◆ Exercise: From the first line of the records down to the one that holds "Click the Fabiano Caruana player name", transcribe each line exactly and add nothing.

◆ Source records:
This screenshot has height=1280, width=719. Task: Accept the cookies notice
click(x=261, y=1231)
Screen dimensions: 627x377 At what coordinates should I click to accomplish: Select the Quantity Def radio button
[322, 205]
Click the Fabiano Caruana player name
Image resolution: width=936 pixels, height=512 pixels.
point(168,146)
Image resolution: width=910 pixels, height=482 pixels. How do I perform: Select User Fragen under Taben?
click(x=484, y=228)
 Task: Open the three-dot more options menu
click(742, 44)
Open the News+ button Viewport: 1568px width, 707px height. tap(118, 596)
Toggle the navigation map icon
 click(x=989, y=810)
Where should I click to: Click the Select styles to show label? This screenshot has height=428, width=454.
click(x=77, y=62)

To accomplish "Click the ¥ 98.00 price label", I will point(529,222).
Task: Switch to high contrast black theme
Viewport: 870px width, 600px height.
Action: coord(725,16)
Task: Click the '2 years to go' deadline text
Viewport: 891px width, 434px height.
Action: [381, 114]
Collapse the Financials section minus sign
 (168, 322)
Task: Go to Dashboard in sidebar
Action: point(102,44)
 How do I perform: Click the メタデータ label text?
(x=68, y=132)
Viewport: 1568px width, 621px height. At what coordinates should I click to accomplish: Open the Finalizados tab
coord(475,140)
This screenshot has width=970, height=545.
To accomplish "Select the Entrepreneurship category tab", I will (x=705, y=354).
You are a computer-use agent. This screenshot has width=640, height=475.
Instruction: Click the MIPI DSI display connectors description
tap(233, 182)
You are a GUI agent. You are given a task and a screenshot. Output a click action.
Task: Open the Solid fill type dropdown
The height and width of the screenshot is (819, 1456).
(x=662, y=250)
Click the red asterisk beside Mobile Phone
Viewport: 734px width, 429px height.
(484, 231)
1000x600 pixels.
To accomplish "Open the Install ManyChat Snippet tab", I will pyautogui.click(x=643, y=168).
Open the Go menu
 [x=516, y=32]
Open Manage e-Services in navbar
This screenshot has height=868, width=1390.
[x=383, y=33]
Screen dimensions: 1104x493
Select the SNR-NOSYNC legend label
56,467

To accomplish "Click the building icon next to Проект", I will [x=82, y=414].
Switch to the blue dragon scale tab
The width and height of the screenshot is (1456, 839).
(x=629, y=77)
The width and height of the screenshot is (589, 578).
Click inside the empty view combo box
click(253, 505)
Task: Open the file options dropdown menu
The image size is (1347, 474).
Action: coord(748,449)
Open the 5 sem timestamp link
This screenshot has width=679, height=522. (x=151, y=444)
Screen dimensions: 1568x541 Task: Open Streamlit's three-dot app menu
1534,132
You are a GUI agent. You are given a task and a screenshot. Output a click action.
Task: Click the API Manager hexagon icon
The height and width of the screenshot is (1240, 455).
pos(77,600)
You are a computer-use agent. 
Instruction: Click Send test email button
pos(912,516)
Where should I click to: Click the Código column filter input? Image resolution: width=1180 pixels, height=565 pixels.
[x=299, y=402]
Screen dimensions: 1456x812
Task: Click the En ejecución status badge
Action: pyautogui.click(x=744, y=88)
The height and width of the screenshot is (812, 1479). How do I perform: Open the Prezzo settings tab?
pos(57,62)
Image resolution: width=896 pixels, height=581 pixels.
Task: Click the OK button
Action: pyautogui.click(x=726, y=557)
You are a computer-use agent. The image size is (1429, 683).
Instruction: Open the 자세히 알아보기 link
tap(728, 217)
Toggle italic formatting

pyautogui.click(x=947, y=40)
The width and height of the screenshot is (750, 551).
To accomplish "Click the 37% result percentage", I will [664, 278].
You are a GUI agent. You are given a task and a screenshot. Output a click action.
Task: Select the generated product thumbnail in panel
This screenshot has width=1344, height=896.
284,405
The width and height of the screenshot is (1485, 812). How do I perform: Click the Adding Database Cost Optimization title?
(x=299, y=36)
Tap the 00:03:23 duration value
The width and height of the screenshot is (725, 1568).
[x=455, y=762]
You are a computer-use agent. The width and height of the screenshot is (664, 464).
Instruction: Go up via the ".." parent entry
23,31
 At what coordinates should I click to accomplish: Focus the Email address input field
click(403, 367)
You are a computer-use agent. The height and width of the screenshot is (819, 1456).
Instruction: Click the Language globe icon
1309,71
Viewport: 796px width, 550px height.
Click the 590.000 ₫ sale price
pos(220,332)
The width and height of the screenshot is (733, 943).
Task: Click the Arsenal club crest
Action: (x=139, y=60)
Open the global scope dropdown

◆ Task response:
This screenshot has height=1280, width=719. Task: Accept the cookies notice
click(x=261, y=1231)
Screen dimensions: 627x377 At what coordinates should I click to accomplish: Select the Quantity Def radio button
[322, 205]
Click the Fabiano Caruana player name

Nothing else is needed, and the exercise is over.